From GE Capital Corp. v. Nichols, 2011 U.S. Dist. LEXIS 46095 (D. Conn. April 29, 2011):

As an initial matter, Bodeker appears well-qualified to render an opinion in this case. He has spent sixteen years in the concrete pumping industry, primarily in sales but also in marketing. *** Bodeker has sold or supervised the sale of over 1000 concrete pumps.... He has trained at a sales and service school operated by Schwing (the manufacturer of the concrete pumps in question), and he has managed as many as thirteen different concrete pump stores. ***

General Electric makes much of the fact that Bodeker is not a certified appraiser and not aware of the Uniform Standard of Professional Appraisers Practice.... While such credentials might well lend weight to his assessment, the court finds that Bodeker's substantial sales experience in the relevant industry is more than sufficient to qualify him to testify as to the valuation of the concrete pumps in question. See, e.g., In re Maple, No. 07-10820, 2008 WL 3539793, at *6 (Bankr. D. Vt. Aug. 8, 2008) ("Mr. Lebeau's experience in selling mobile homes--in particular, those built by the same company that manufactured Debtor's home-- . . . qualifies him to opine on the most reasonable sale price for the Debtor's mobile home.").

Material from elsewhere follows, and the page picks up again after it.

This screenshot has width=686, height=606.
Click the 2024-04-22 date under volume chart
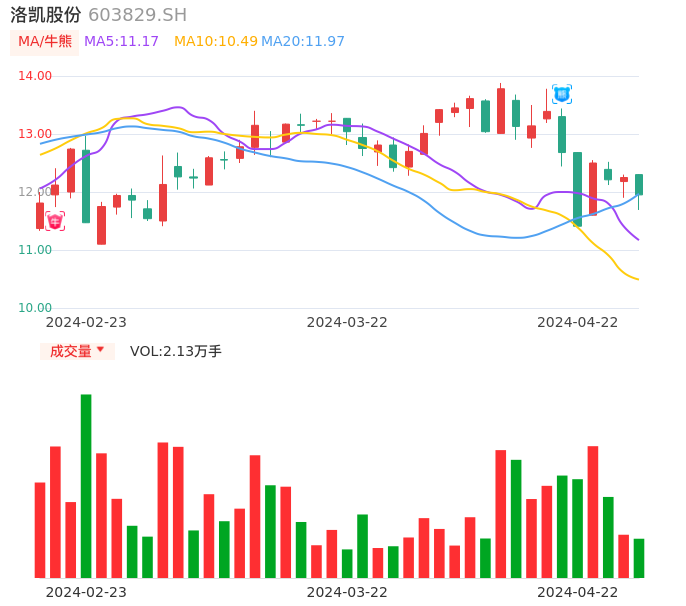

***General Electric argues that Bodeker lacked a factual basis for his Report.... The court disagrees***.

Bodeker had a sufficient factual basis to support his conclusions. He reviewed a large number of the relevant documents in this litigation, including invoices, sales reports, inspection documents, photographs, and relevant depositions. *** Bodeker's failure to recall at his deposition every document that he reviewed in preparing his Report is neither surprising nor does it cause the court to question the competency of his assessment. The one time that Bodeker stated that he definitely did not review a specific document (the Remarketing Agreement between General Electric and Value Centers), he stated that it was unnecessary for his analysis. ***

Bodeker's mistaken understanding with respect to the relevant dates is also insufficient for this court to question the rigor of his opinion. The difference between the five weeks disparaged in Bodeker's Report and the seven to nine week period discussed by General Electric is marginal. There is no indication within the Report or the portions of Bodeker's Deposition cited by the parties to indicate that Bodeker's view would be any different had he considered the slightly longer period of time.***

"'[A] judge should only exclude evidence if [a] flaw is large enough that the expert lacks "good grounds" for his or her conclusions.'" Amorgianos, 303 F.3d at 267 (quoting In re Paoli R.R. Yard PCB Litig., 35 F.3d 717, 745 (3d Cir. 1994)). This approach is consistent with "the liberal admissibility standard of the federal rules." Id. To the extent General Electric's arguments identify gaps or inconsistencies in Bodeker's Report, they are appropriately addressed at cross examination. See SR Int'l Bus. Ins., 467 F.3d at 134 ("'[T]he weight of the evidence is a matter to be argued to the trier of fact . . . .'" (quoting Campbell v. Metro. Prop. & Cas. Ins. Co., 239 F.3d 179, 186 (2d Cir. 2001) (first alteration in original)).